A media company, Gannett publishes news, both physically and digitally. More than 110-million people in over 120 countries around the world are considered regular readers of one of the company’s publications, the most popular and powerful being USA Today. Needless to say, a large readership base is good for the top and bottom lines of the balance sheet.
Now let’s take a more detailed look into GCI stock and determine if an investment would be appropriate.
Revenue Pattern and Outlook
Gannett’s quarterly revenue is reported to be very steady and growing, as investors hope for and expect. For instance, total second-quarter 2016 revenue was equal to $754.5 million; in the same quarter a year later, that number grew to $783.6 million. (Source: “Gannett Co. Inc.,” MarketWatch, last accessed September 21, 2017.)

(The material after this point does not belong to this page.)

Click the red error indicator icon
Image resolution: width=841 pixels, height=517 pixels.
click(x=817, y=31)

The growth is attributed the digital side of the business, which has been forming new partnerships and using more proprietary data software to respond to customers’ needs. Also, local and national advertisers continue to use Gannett’s platforms because of its large customer base and the economic value offered. As a result, the company’s publishing and advertising divisions have enjoyed double-digit growth. (Source: “Gannett Reports Second Quarter 2017 Results of Operations,” Gannett Co Inc, August 3, 2017.)
Looking forward, the company expects the total revenue for fiscal year 2017 to top 2016 and continue the growth trend for the same reasons noted above. But another reason not yet mentioned is the company’s recent acquisitions, including Journal Media Group, Inc., one of the longest-existing publishing companies in the Milwaukee area, and SweetIQ Analytics Corp., a marketing company engaged in e-marketing solutions.

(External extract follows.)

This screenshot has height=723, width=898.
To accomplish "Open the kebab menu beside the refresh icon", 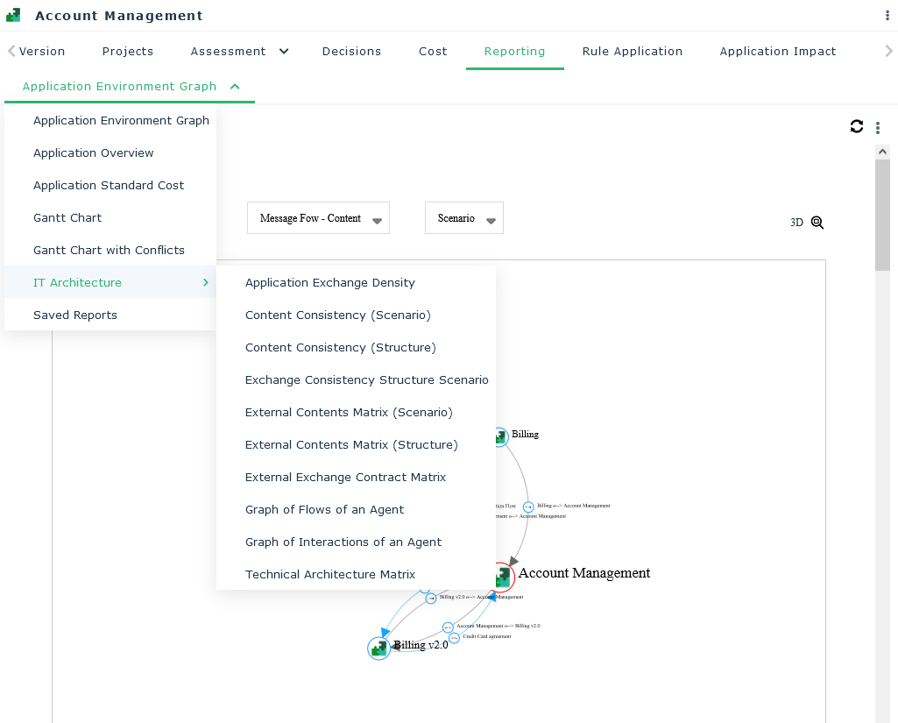I will pyautogui.click(x=878, y=128).
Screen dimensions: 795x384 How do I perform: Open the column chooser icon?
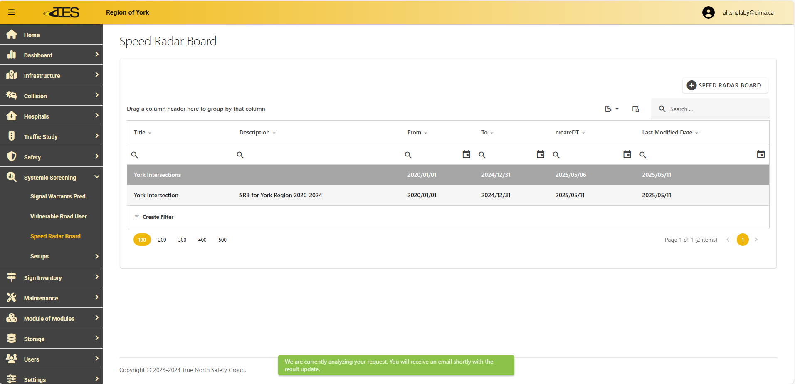pyautogui.click(x=635, y=109)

Does GCI Have a Strong Balance Sheet?
The strength of a company’s balance sheet is based on two things. The first is the cash balance is comparison to the market cap. For Gannett, the current cash-to-market ratio is 12.5%. This gives the business a lot of room to acquire more companies or make a reinvestment into current assets.
The second is the debt-to-capital (D/C) ratio. It is quite common to find a company that is holding debt on its balance sheet, meaning it is important to understand how it is being used. This is determined using the D/C ratio. When the ratio is above 50%, it means that there is too much debt, while a ratio below 50% means debt is under control. GCI stock falls into the latter category with a ratio 0f 31%.
If the cash is not used for an acquisition or reinvestment of capital, it could possibility be used for a special dividend, a one-time payment in additional to the regular dividend. It could also be used to increase the dividend, which would serve as a more long-term method of rewarding investors. Besides the obvious higher investor profits, either use of funds would boost the return on investment, which is always a positive.
The Bottom Line on GCI Stock
Even though print media is how it started operations, the company has changed with the times. That is why it still has a large audience. The same could be said about the advertisers that want their companies to get exposure to Gannett’s large reader base.
GCI stock is a strong candidate for an investment. Be sure to research the company further, however, before committing to its high yield.